The courses in aid climbing have very few climbing holds. As a result, a variety of equipment is used in aid climbing and is what differentiates it from free climbing. Protection devices are equipment used to provide temporary anchor points. Ascenders are used to ascend a rope without necessarily using climbing holds. Aiders are short ladders that can be fixed to an anchor point to allow for difficult courses to be more navigable. This short explanation is by no means exhaustive as there are many types of aid climbing equipment.

Neurological/Physical Disability/Seated

Adaptive climbers in the neurological/physical disability (NPD) and seated category have a variety of specialized equipment available to provide safety in the climb. A chest harness can be used in place or in conjunction with a standard waist harness. This is used to secure the climber and to help keep them upright. There are other types of custom harnesses that modify the standard waist harness to better hold and distribute weight for the adaptive climber.

Pullup bars (Image 28.2) are utilized by climbers with disabilities such as lower limb paralysis to ascend a wall. The bar is fixed to a pulley system that allows the climber to ascend the route through a locking mechanism. Several famous adaptive climbers have used this equipment to climb tough routes such as El Capitan in Yosemite, one of the world’s largest exposed granite monoliths. Many rock climbing gyms are now adaptive climber friendly and have custom pulley systems that can accommodate different harnesses, wheelchairs, and pullup bars.


Image 28.2
A climber utilizing the pullup bar to ascend a course. Courtesy of Paradox Sports

Limb-Deficient Athlete

Most limb-deficient climbers do not require specialized equipment to climb. They may choose to use their regular prosthesis to help achieve balance and traction. However, several companies are now developing specialized climbing prosthesis and equipment to allow for more rigorous and difficult climbing.

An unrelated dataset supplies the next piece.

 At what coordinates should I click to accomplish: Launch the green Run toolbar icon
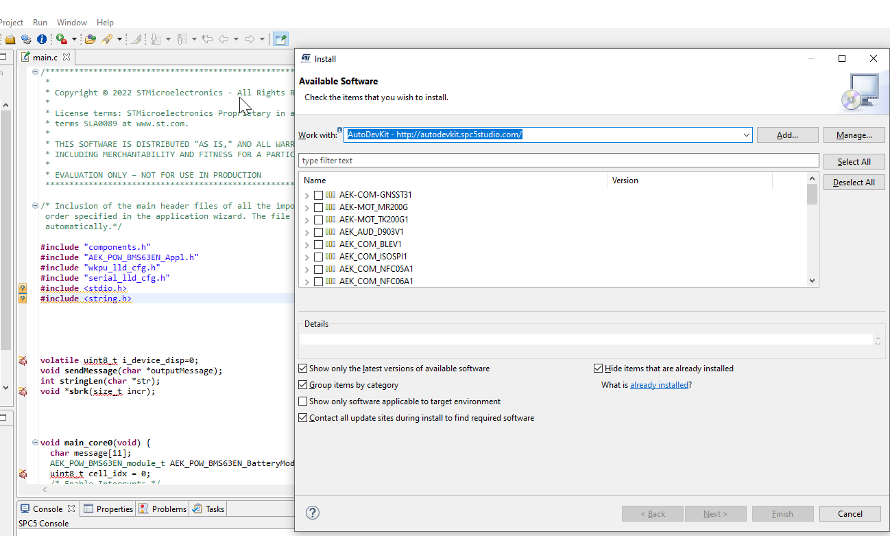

Athletes with upper limb deficiencies due to amputation or congenital deficiency may use terminal devices, such as a hand or hook, that are built to withstand environment factors and the stresses that come with climbing. The prosthetic socket can use a vacuum suspension to prevent the prosthesis itself from detaching while under strain. An alternative cable system is available to allow for better grip by modifying the standard open and closing motions.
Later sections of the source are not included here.